Perished in the Snow



This post is an addendum to A Sad Story about Eda and Mathilda Westphalen, two little girls who died in a blizzard in 1888.  I was drawn to research them because of the monument that was erected in a small cemetery Dodge County, Nebraska.

Recently I wrote an article about using PERSI, a database that indexes articles from genealogical and historical publications.  When I searched for the name Westphalen, I found articles that had been written in Roots and Leaves, the journal of the Eastern Nebraska Genealogical Society.  My local society has copies of the journal.  The Winter 1979 article was copied from the Fremont Tribune, January 26, 1888.  It is a poem dedicated to the Westphalen girls.

Perished In the Snow

(The following poem, in memory of the little Westphalen girls who perished in this county in the late blizzard, was published in the Lincoln Journal a few days ago and is from the pen of Walt Mason, editor of the "Topics of the Times" column of that paper.)

"I can walk no further, sister, I am weary, cold and worn; 
You go on, for you are stronger; they will find me in the morn." 
And she sank, benumbed and weary, with a sobbing moan of woe, 
Dying in the night and tempest, dying in the cruel snow.

"Try and walk a little further; soon well see the gleaming light, 
Let me fold my cloak around you" - but the face so small and white, 
With the snowdrift for a pillow, was in dying sleep's repose. 
While the snow came whirling, sifting, till above her form it rose.
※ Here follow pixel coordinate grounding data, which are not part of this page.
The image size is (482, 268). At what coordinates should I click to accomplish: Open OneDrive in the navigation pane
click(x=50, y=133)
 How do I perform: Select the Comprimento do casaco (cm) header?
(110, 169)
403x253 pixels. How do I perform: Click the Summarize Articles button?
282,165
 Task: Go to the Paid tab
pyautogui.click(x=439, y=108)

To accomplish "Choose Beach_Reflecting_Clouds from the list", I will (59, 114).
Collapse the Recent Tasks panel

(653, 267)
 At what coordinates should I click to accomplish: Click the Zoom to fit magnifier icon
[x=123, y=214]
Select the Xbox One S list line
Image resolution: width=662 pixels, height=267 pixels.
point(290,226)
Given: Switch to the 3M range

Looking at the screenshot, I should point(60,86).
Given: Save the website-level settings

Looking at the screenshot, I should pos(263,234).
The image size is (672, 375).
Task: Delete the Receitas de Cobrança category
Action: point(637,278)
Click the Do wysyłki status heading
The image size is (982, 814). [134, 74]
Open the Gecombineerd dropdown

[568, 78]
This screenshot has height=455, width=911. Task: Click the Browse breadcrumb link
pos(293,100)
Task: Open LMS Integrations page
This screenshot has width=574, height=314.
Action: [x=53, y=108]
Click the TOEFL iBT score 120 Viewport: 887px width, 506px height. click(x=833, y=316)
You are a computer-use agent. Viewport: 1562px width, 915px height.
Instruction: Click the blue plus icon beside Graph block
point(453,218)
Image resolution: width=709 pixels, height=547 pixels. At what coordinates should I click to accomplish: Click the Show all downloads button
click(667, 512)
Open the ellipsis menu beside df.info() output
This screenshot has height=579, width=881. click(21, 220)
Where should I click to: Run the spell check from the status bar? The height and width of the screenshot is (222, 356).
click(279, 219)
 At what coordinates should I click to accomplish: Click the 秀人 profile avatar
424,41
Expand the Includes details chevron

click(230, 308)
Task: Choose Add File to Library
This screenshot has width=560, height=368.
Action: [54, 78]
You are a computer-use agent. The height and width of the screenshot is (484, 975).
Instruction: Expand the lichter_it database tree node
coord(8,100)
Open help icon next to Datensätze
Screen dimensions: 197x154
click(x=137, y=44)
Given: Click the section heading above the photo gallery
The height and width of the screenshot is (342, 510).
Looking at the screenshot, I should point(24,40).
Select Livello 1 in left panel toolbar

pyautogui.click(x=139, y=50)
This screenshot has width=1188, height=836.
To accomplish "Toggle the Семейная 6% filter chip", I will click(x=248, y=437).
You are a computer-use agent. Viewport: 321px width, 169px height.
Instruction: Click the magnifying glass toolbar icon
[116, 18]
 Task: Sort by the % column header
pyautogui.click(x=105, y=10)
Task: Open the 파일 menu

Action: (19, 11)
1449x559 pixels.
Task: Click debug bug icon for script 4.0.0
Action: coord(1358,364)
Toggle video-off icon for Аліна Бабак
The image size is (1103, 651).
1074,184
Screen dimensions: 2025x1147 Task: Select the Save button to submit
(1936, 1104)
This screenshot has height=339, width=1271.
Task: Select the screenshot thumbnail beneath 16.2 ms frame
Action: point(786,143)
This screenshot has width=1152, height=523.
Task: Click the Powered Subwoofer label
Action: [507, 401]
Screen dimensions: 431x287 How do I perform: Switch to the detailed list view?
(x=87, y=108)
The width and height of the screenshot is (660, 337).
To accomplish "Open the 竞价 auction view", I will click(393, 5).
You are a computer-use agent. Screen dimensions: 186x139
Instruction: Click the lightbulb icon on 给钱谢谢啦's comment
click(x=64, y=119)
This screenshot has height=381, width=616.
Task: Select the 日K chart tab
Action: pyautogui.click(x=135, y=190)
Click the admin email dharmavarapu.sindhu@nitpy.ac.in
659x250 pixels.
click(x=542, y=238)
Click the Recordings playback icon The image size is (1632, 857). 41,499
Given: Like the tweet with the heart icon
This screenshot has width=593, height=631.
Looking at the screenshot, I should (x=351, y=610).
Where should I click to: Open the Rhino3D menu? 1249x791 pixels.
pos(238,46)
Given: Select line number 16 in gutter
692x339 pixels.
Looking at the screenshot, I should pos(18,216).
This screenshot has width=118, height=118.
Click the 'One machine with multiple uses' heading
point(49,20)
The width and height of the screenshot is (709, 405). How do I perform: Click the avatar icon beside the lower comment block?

Roar, ye demons of the tempest, she will never hear you now; 
Wail, ye bitter winds of winter, beat the snow upon her brow; 
With her sister's arm around her, she is sleeping calm at last, 
And her dreams have softer voices than the shrieking of the blast.

Vain the light in yonder window, vain the prayer a mother moans, 
Vain the cries to speed them onward while the speeding tempest groans; 
At the dawning of the morning, you will see your children then, 
But you'll never hear their voices in this weary world again.

You will never stroke their tresses, see the gleaming in their eyes, 
Which are turned all dim and sightless, to the frowning winter skies; 
In their love they died together, and together may they sleep, 
Little reeking of the sunshine or the storms that, howling, sweep.

Search the realm of song and story, and discover if you can,
Braver, grander, nobler action, in the history of man,
Than the silent heroism of this child, who in her woe,
Wrapped her cloak about her sister, as they struggled in the snow.